Appellant, a juvenile, pled no contest to possession of less than 20 grams of cannabis, reserving the right to appeal the denial of his motion to suppress evidence. At the hearing on the motion to suppress, a deputy of the Broward County Sheriff's Office testified that late in the evening, while on duty, he received an anonymous report of "suspicious persons" in an area within the City of Lauderdale Lakes. The anonymous caller advised that there were "two black males in the area wearing all black." The deputy was dispatched as a result of the call but was not able to find anybody in the immediate area reported by the caller. While circling the area, however, the deputy observed appellant and another juvenile, who were both wearing black.

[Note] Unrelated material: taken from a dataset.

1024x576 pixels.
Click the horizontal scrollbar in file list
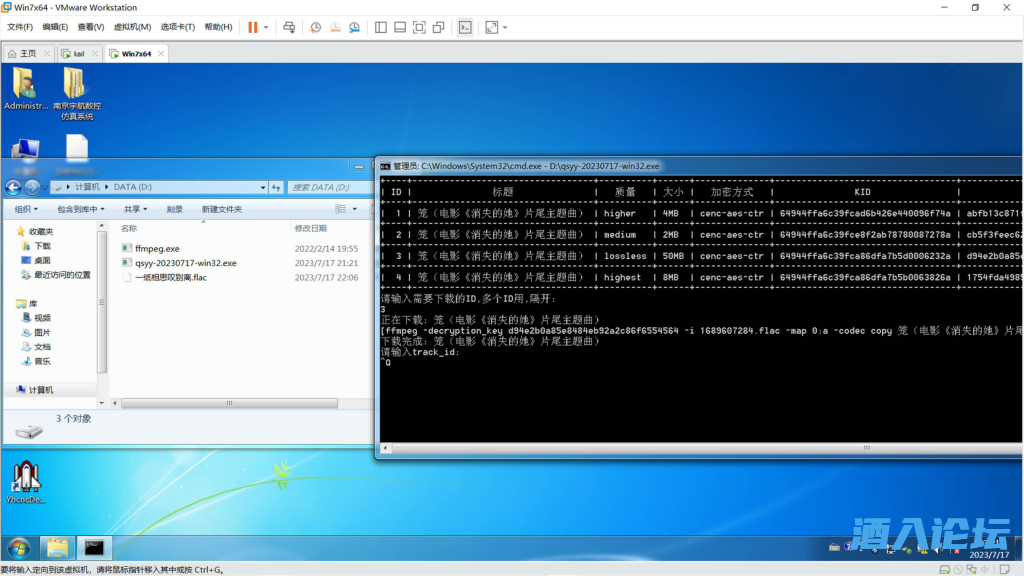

When the juveniles made eye contact with the deputy, they immediately went into a food store "in a rush." The deputy was suspicious as to why they would run into the store for no apparent reason. The deputy then pulled into the store parking lot and entered the store at a normal pace.

The deputy approached appellant and said, "Can I talk to you for a minute?" Appellant replied, "Yeah. What do you want?" The deputy noticed that appellant kept his hands in his pockets and asked appellant to remove his hands from his pockets. The deputy testified that he did this for officer safety issues. Appellant kept his right hand in his pocket while gesturing with his left hand as he spoke to the deputy. The deputy thought appellant was hiding something in his pocket.

The deputy again asked appellant to remove his hands from his pockets. At that point, appellant put his left hand back in his pocket, so that he then had both hands in his pockets. The deputy then asked appellant where he was coming from. Appellant responded, "Man, we're just coming from down the street." The deputy asked appellant yet another time to remove his hands from his pockets and said to appellant, "What do you have in your pockets? Do you have any guns, knives, weapons; anything you [think] I need to . . . know about?"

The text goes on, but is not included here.